**Alıntılanan Metin**

Millî Mücadele’nin ardından gerçekleştirilen inkılâpların toplumsal ve siyasi etkisiyle abece tartışmaları şekil değiştirmeye başlamıştır. İnkılâpların çağdaşlaşma ve batı medeniyetine yaklaşma yolunda yapılması ayrıca Atatürk’ün de harf inkılâbına olumlu yaklaşması, artık abece değişimine gidileceğini iyiden iyiye hissettirmeye başlamıştır. 26 Aralık 1925 tarihinde uluslararası saat ve takvimin kullanılmasına ilişkin kanunun ve 17 Şubat 1926 tarihinde de medeni kanunun kabul edilmesi ise Türk toplumunun batılılaşması yolunda sıranın batının yazısını da almaya geldiği kanaatini güçlendirmiştir.
Bu bağlamda maarif vekili Mustafa Necati Bey’in 22 Mart 1926 günü maarif teşkilatı hakkında kanunun TBMM’de görüşülmesi sırasında yaptığı konuşma da oldukça önemlidir. O konuşmasında; “Latin hurufu meselesi doğrudan doğruya devletin siyaseti meselesidir. Deruhte ettiğim meselenin başından sonuna kadar ihtiyacımıza mutabık olduğuna kanaat etmezsem ve onun etrafında tetkikatımı yapmazsam o meseleyi kabul etmem.” demiştir.[9] Bu konuşma harf inkılâbının devlet işi olduğunu ve devletin konuya eğileceğini göstermiştir.

**Çözülecek Sorular**
(a) Harf inkılâbı hakkındaki metne dayanarak şu soruları cevaplayın:
(i) Uluslararası saat ve takvimin kullanılmasına ilişkin kanun hangi tarihte kabul edilmiştir?
(ii) Mustafa Necati Bey'in görevi neydi?
(iii) Mustafa Necati Bey'in konuşması TBMM'de hangi kanun görüşülürken yapılmıştır?
(b) Harf inkılâbı hakkındaki metinde “Bu bağlamda maarif” ifadesinden başlayıp “konuya eğileceğini göstermiştir.” ifadesine kadar, bu ifade de dâhil olmak üzere, bölümü harfi harfine yeniden yazın.
Satırların bu metinle hiçbir ilgisi yoktur.

**Verilen Satırlar**

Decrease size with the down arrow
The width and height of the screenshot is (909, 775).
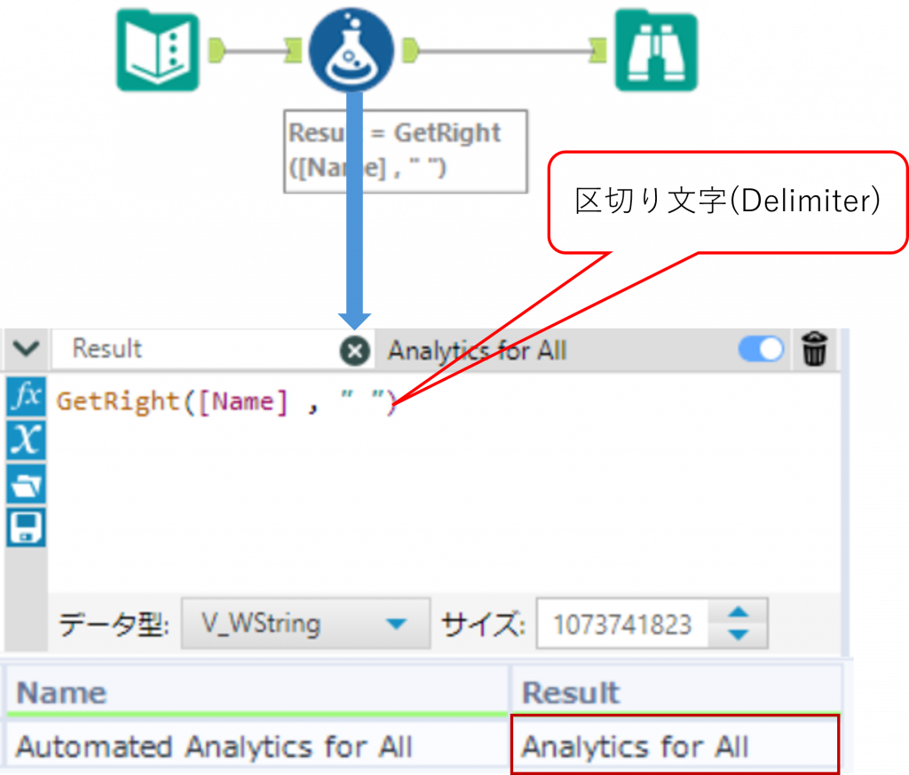point(738,635)
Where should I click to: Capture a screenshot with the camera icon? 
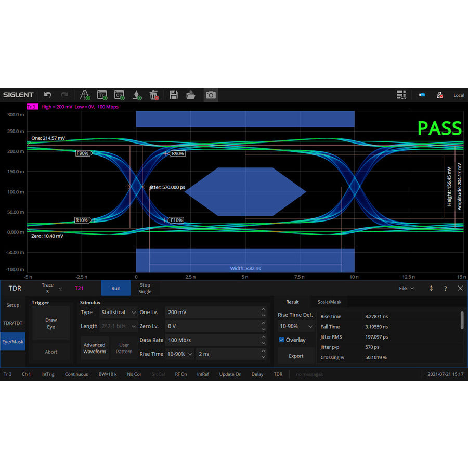click(x=211, y=95)
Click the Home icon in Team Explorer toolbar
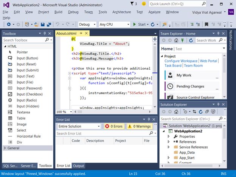Screen dimensions: 236x177 pos(177,40)
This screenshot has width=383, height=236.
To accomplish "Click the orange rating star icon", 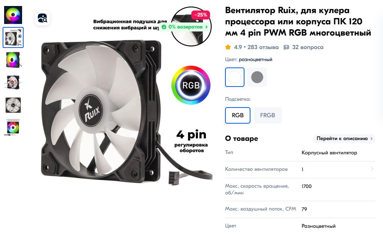I will click(x=228, y=47).
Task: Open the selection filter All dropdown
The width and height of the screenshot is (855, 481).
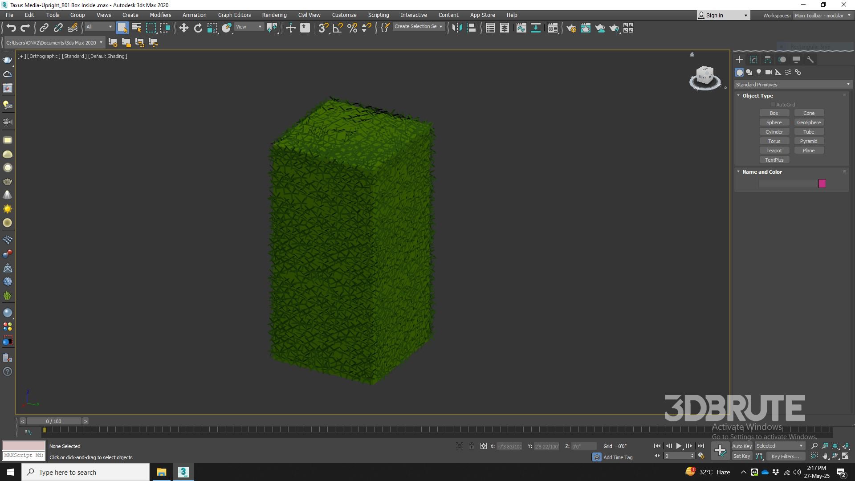Action: [x=99, y=27]
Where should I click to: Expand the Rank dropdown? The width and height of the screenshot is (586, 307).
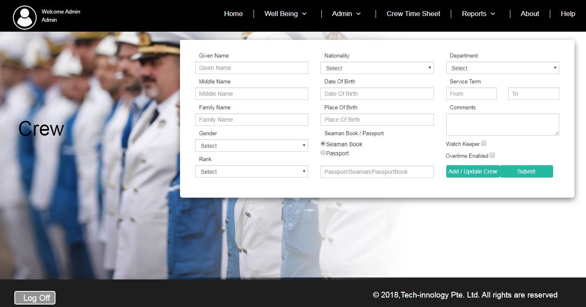pos(251,172)
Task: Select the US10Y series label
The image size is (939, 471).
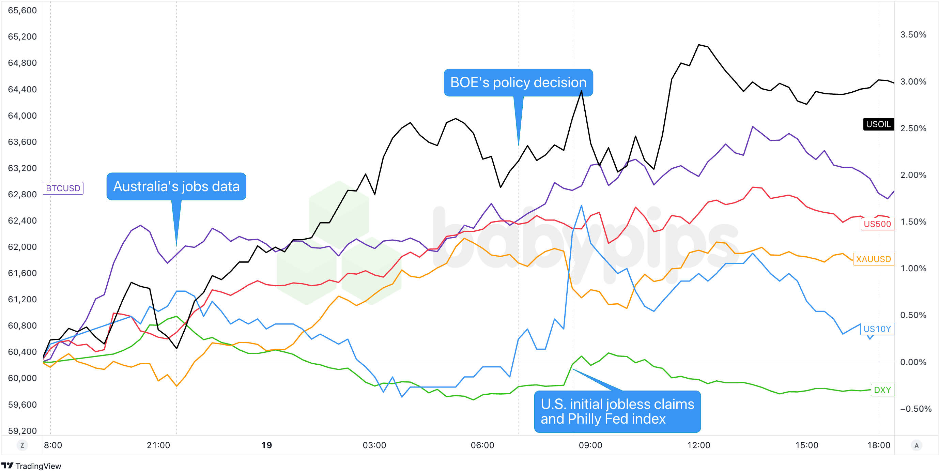Action: [877, 329]
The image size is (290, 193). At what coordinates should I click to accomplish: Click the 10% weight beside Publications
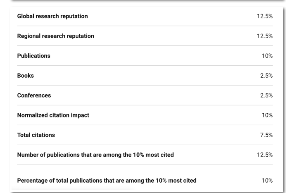click(x=267, y=56)
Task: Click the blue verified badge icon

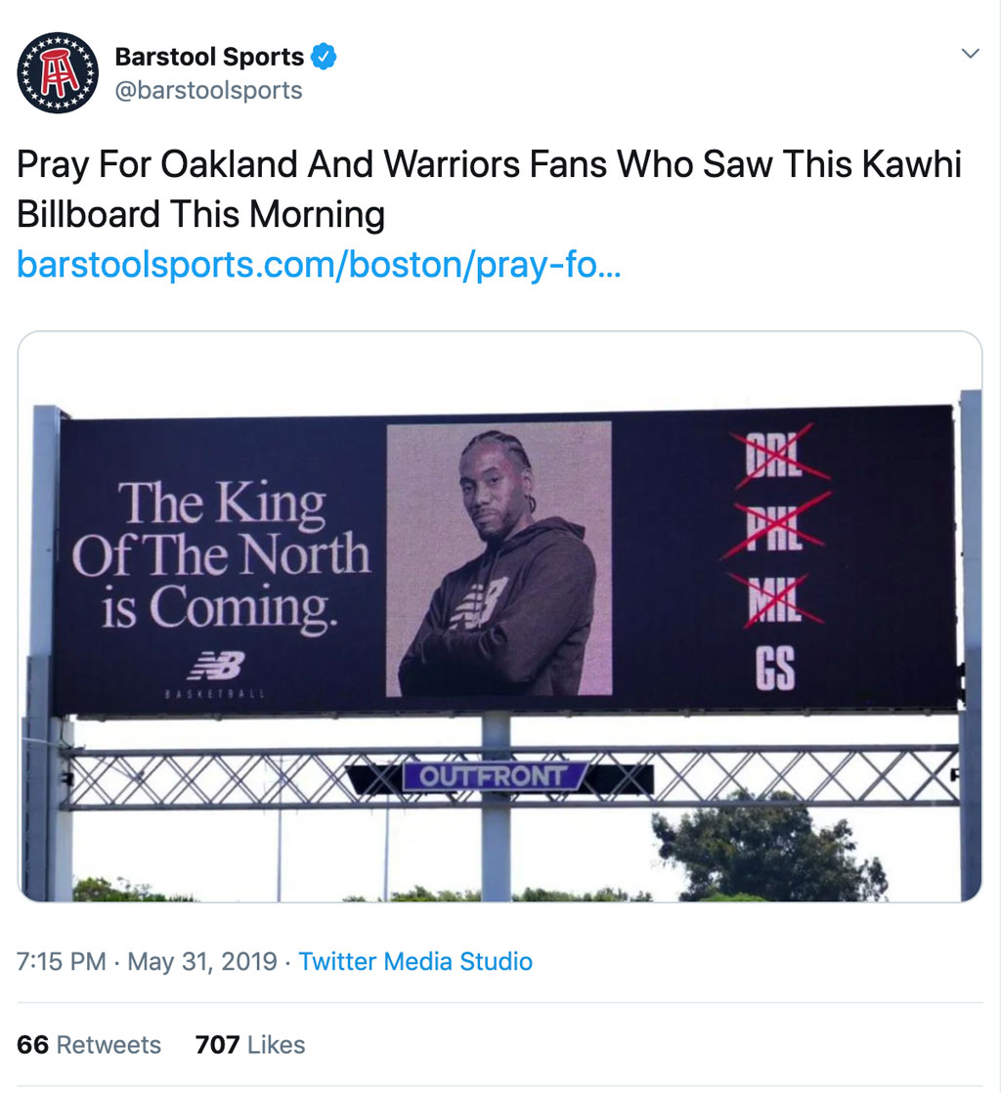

**Alıştırma Cevapları**
(a)
(i) 26 Aralık 1925
(ii) Maarif vekili
(iii) Maarif teşkilatı hakkındaki kanun

(b)
Bu bağlamda maarif vekili Mustafa Necati Bey’in 22 Mart 1926 günü maarif teşkilatı hakkında kanunun TBMM’de görüşülmesi sırasında yaptığı konuşma da oldukça önemlidir. O konuşmasında; “Latin hurufu meselesi doğrudan doğruya devletin siyaseti meselesidir. Deruhte ettiğim meselenin başından sonuna kadar ihtiyacımıza mutabık olduğuna kanaat etmezsem ve onun etrafında tetkikatımı yapmazsam o meseleyi kabul etmem.” demiştir.[9] Bu konuşma harf inkılâbının devlet işi olduğunu ve devletin konuya eğileceğini göstermiştir.